The research herein was conducted using a literature review, as well as guided discussions with key state-level officials. The literature review focused on available data sources, data dictionaries, state legislation, and research on per se concentrations for cannabis and driving. Structured interviews were then conducted with representatives and stakeholders in each of the six states with non-zero tolerance per se limits for cannabis presence in drivers. The project sought to understand, for each state, what data is currently linked or would need to be linked in order to track outcomes of cases from the arrest through the disposition of the case, and what data processes would need to be enacted to link these data (i.e., whether records would need to be manually linked using case identifiers).
The literature review focused on available data sources, data dictionaries, state legislation, and research on per se concentrations for cannabis and driving. Literature on the effects of non-zero tolerance per se concentrations for cannabis on the legal system is limited in breadth, and very few studies have attempted to quantify the impact of per se laws on traffic safety outcomes. The literature review was not designed to evaluate the body of literature on per se limits, but rather to gain information on state data systems, data quality, data linkage, and the feasibility of conducting later analyses on the effects of these policies using available state data. The results are presented in sections detailing (1) empirical research on the effects of per se laws and (2) data management and integration.

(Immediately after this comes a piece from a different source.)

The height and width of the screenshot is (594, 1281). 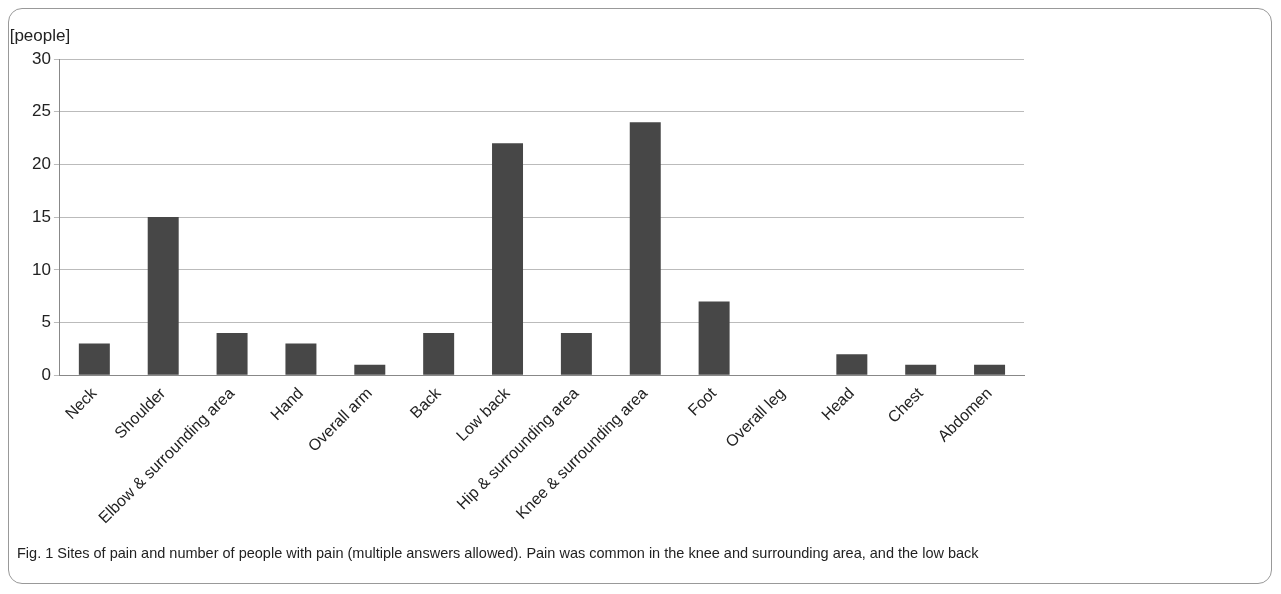 I want to click on y-tick-label: 0, so click(x=46, y=374).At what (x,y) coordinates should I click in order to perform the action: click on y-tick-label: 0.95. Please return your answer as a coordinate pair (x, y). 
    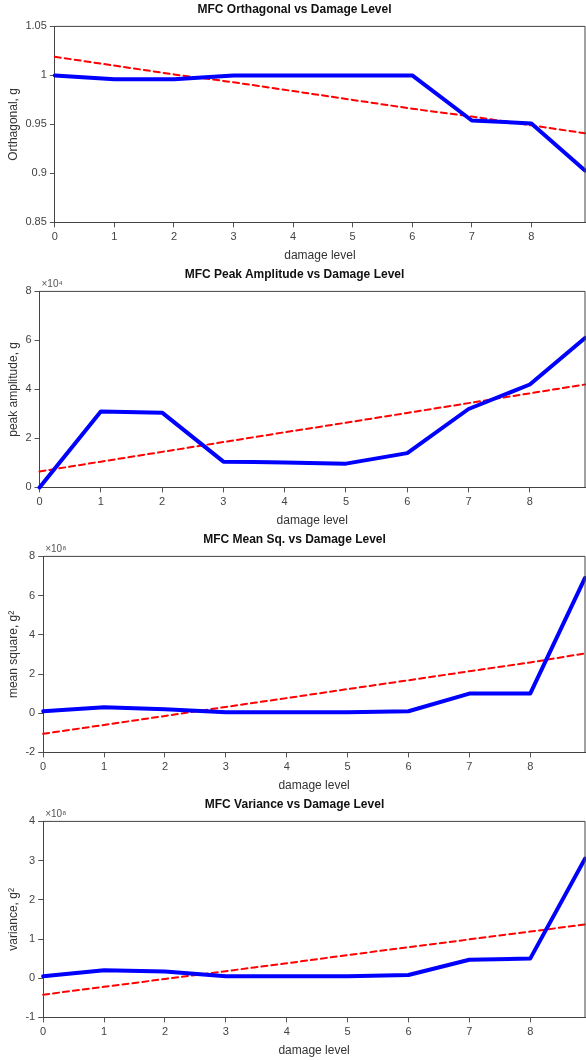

Each state examined in this study has its own unique policy, data systems, and potential for integration. Thus, separate feasibility assessments are provided for each, in addition to a description of the state’s statute, law enforcement testing and citation data, toxicology testing and procedures, and judicial processing and court data. A process flow chart has also been developed for each study state. In general, the ideal analytic approach requires data that specifically tracks all individuals arrested for per se violations throughout the entire legal process (including dropped or reduced charges and across all dispositions) from the time of arrest through the final disposition of the case. Furthermore, these data should differentiate cannabis-related offenses (specifically per se violations due to THC) from other types of impaired driving. This requires high-quality data across three general domains: law enforcement (e.g., when drug testing may be conducted, where the data are maintained), toxicology (e.g., laboratory capabilities and limitations, reporting of results), and judicial outcomes (e.g., how and where records are stored and maintained). The report discusses each in turn.